Despite only limited clinical data on PA treatment switching, the authors found 13 switching studies that met their criteria and allowed them to draw conclusions. In addition to these studies, they identified large-scale, randomized controlled trials of ustekinumab and secukinumab, and used the Group for Research and Assessment of Psoriasis and Psoriatic Arthritis (GRAPPA) treatment guidelines as the source of treatment recommendations based on the involvement of the following 6 domains: peripheral arthritis, axial disease, enthesitis, dactylitis, skin, and nail. The GRAPPA guidelines also provide considerations for treatment based on the presence of concomitant comorbidities, an important issue in PA treatment.

Safety is an important consideration when prescribing bDMARDs, including the risk of serious infections and how these agents may affect cardiovascular comorbidities, the authors said.

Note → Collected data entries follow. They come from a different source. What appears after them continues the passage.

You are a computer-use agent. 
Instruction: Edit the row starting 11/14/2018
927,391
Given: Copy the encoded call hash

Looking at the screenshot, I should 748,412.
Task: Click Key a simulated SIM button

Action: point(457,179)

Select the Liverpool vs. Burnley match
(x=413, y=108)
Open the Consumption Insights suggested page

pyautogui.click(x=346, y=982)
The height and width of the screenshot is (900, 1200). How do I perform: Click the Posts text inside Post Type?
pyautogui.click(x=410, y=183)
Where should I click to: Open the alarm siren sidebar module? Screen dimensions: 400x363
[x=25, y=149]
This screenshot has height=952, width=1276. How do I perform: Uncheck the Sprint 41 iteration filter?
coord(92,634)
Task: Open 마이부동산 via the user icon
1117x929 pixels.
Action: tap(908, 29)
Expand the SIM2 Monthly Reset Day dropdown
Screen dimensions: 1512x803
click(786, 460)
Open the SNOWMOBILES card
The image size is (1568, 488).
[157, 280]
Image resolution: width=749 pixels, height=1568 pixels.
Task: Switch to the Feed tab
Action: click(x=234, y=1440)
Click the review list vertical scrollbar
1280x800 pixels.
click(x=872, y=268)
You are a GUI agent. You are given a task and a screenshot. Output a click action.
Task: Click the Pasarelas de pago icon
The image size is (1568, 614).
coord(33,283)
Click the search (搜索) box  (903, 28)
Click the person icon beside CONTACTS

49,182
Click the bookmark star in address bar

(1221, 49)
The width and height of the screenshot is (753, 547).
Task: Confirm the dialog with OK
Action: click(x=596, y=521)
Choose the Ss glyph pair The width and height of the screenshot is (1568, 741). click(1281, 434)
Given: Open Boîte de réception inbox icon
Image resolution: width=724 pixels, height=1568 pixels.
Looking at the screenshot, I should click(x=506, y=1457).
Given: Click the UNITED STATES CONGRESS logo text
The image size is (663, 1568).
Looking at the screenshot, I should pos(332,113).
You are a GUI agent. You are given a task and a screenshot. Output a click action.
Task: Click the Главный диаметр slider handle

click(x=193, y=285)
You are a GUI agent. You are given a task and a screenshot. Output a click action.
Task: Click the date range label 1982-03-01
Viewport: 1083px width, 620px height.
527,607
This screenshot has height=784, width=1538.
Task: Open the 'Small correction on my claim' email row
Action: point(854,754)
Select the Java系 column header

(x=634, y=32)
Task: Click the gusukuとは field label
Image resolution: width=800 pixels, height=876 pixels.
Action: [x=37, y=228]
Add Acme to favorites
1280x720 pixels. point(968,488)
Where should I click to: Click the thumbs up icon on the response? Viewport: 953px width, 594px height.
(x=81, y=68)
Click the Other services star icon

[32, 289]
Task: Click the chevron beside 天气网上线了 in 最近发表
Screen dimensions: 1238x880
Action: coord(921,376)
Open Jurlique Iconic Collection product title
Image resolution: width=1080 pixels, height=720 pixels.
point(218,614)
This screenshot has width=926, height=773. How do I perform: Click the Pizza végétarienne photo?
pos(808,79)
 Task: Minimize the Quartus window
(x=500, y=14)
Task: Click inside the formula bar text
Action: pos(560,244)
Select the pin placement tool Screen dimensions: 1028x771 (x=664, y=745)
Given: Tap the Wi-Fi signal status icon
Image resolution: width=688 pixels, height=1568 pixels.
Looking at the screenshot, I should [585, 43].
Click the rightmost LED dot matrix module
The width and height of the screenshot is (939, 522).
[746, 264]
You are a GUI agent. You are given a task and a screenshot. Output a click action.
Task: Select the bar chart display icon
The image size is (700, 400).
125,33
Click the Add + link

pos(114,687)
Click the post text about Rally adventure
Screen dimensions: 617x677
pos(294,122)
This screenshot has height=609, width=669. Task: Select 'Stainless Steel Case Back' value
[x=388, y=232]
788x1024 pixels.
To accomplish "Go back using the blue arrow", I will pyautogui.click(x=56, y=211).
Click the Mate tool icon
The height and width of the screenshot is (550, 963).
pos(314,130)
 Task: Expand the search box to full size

They note that numerous cases have been reported in which anti-TNFs or ustekinumab have induced or worsened symptoms of psoriasis or PA. “In such cases, switching to another agent with a similar mechanism of action is inadvisable,” they state. They detail safety recommendations for anti-TNFs in a variety of patient situations and conditions, including in women of childbearing age.

In addition, the investigators recommend including cardiologists, dermatologists, rheumatologists, and primary care physicians in treatment consultation to provide patients with comprehensive disease management. Patient and physician preferences must also be considered with respect to dosing schedules and routes of administration, along with symptom-specific treatment to guide patient therapy preferences.

“Overall, switching bDMARD therapies in PA is a recommended strategy when patients experience treatment failure,” the authors conclude. When determining which agent to switch to, physicians should consider the patient’s unique [PA] disease characteristics, comorbidities, cardiometabolic risk factors, treatment history, and personal preferences. As bDMARDs with different mechanisms of action become available, they may establish themselves as viable, and in some cases superior, alternatives.